### Text
^^^^^^^^^^^^^^^^
15 BEST Restaurants in Fes, Morocco: Must-Try Spots for Foodies

The best restaurants in Fes are a lot like the city itself: rooted in tradition, with glimpses of international influence and fusion.

Local produce and Fassi style take the stage at restaurants in Fes from refined Franco-Moroccan courses at romantic Dar Roumana to vibrant plates at artsy Fondouk Bazaar that exude energy.

Briouates, Moroccan orange salad, and zucchini salad at a restaurant in Fes.

Below are some of the best restaurants Fes el Bali has to offer. As I was just in Fes for a few days, unfortunately, I was only able to make it to Dar Roumana, Fondouk Baazar, Le Tarbouche, and Mom’s Touch. The remaining restaurants come with exceptional reviews and unique appeal for travelers in Fes.

Best restaurants in Fes, Morocco.
^^^^^^^^^^^^^^^^
### Provided material
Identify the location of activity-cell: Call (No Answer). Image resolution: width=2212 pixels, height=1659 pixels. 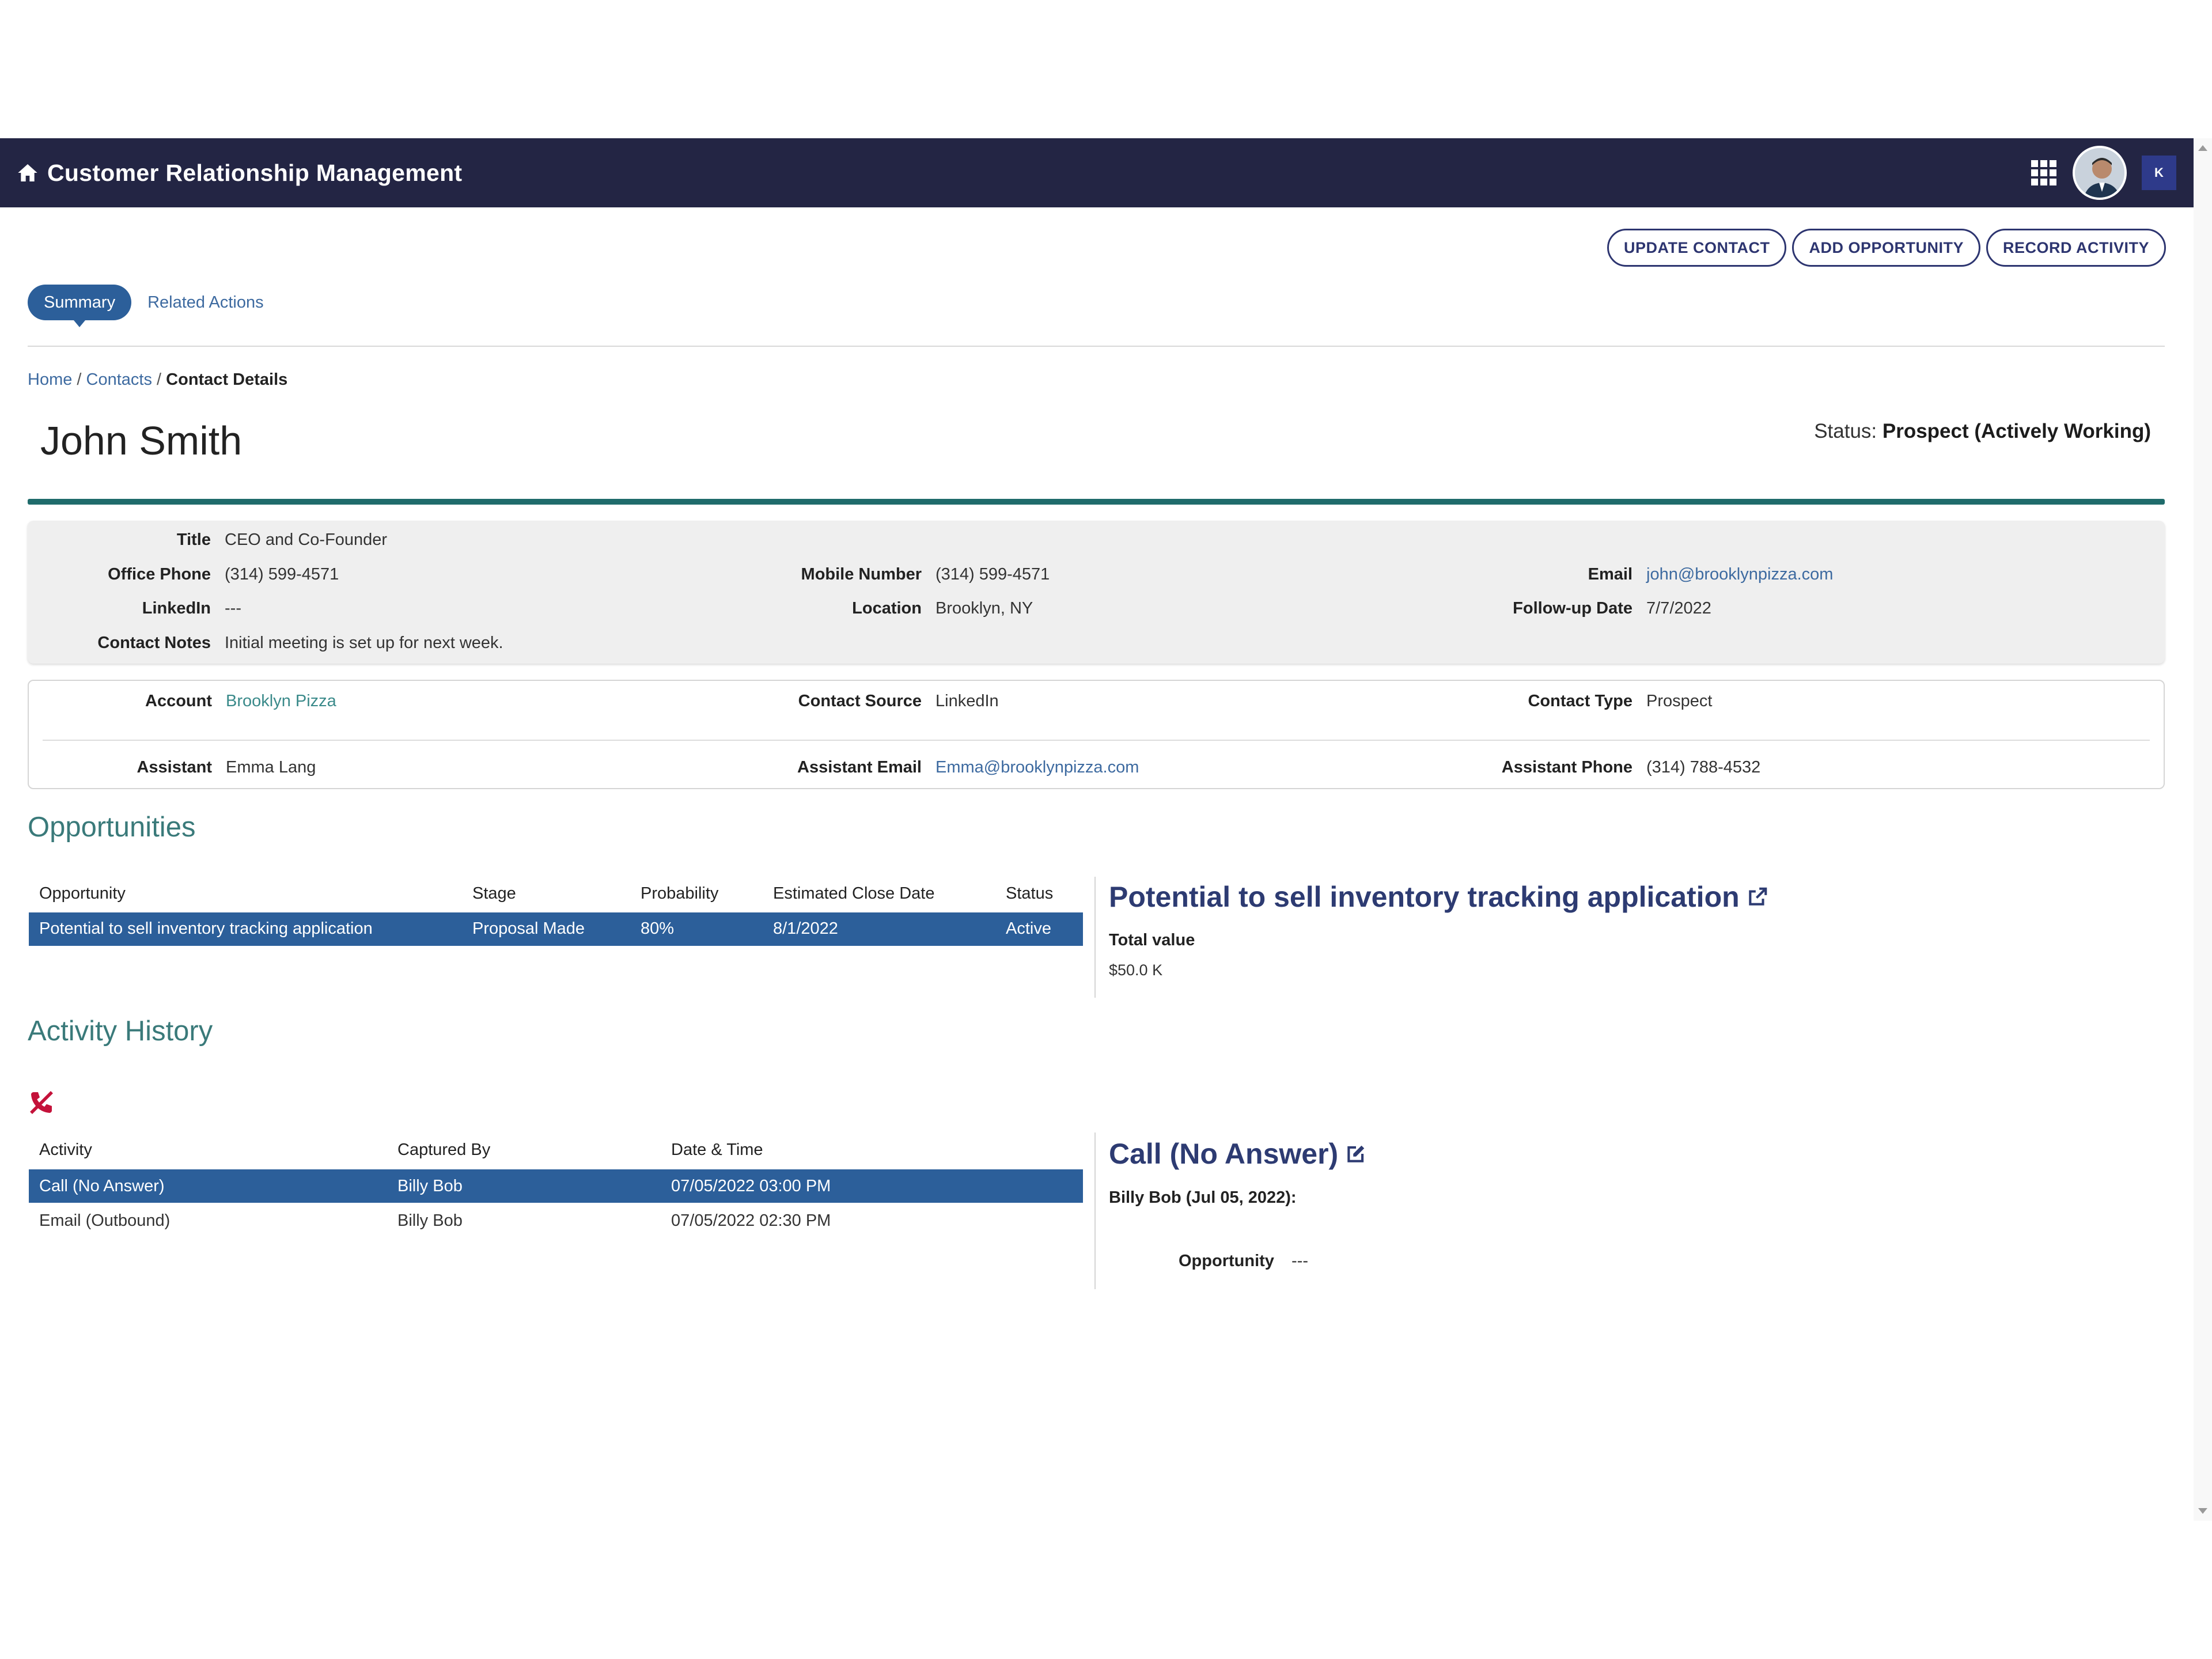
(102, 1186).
^^^^^^^^^^^^^^^^
### Written task 1
Rewrite the paragraph of the Fes restaurant text that begins "Below are some of the best restaurants" as a short list, keeping its main facts.
### Written task 2
Carry on with the text about restaurants in Fes from its last line.

### Final answer 1
- The piece covers some of the best restaurants in Fes el Bali.
- The writer was in Fes for only a few days.
- The writer visited four of them: Dar Roumana, Fondouk Baazar, Le Tarbouche, and Mom's Touch.
- The other restaurants are included for their exceptional reviews and unique appeal for travelers.

### Final answer 2
Restaurant La Maison Bleue

2 Place de L’Istiqlal, Fes 30206, Morocco

Like Dar Roumana, Restaurant La Maison Bleue is one of Fes’ few fine dining restaurants. Both the restaurants’ à la carte and prix fixe menus are undeniably Moroccan, featuring dishes like lamb tagine and oranges with cinnamon.

La Maison Bleue’s prix fixe menu is set at 550 dhs ($54.02 USD) per person and includes a starter, first course, main course, dessert, coffee or tea, and house wine. The menu rotates daily, only offering one option per course.

A light menu is also available for 350 dhs ($34.38 USD), which includes a starter, a choice of entrée, and dessert (drinks are separate).

If house wine isn’t quite your taste, the restaurant has a robust menu of both Moroccan and international wines, beer, and cocktails.

La Maison Bleue was a top contender for my boyfriend and I’s anniversary dinner, however, Dar Roumana ultimately won out as we never received a response to our reservation inquiry from La Maison Bleue. I’m looking forward to visiting on a future trip to Fes.

The restaurant is set in an intimate space at an eponymous riad. Reservations can be made through the website for the hotel, here.

Darori Resto

N°2 Derb Sayour Place Rcif Derrière le minaret, Fes 30200, Morocco

Set in a beautiful space covered in zellij and accented with carved plaster, humble Darori is a celebration of Fassi staples like beef and prune tagine, and pigeon pastilla.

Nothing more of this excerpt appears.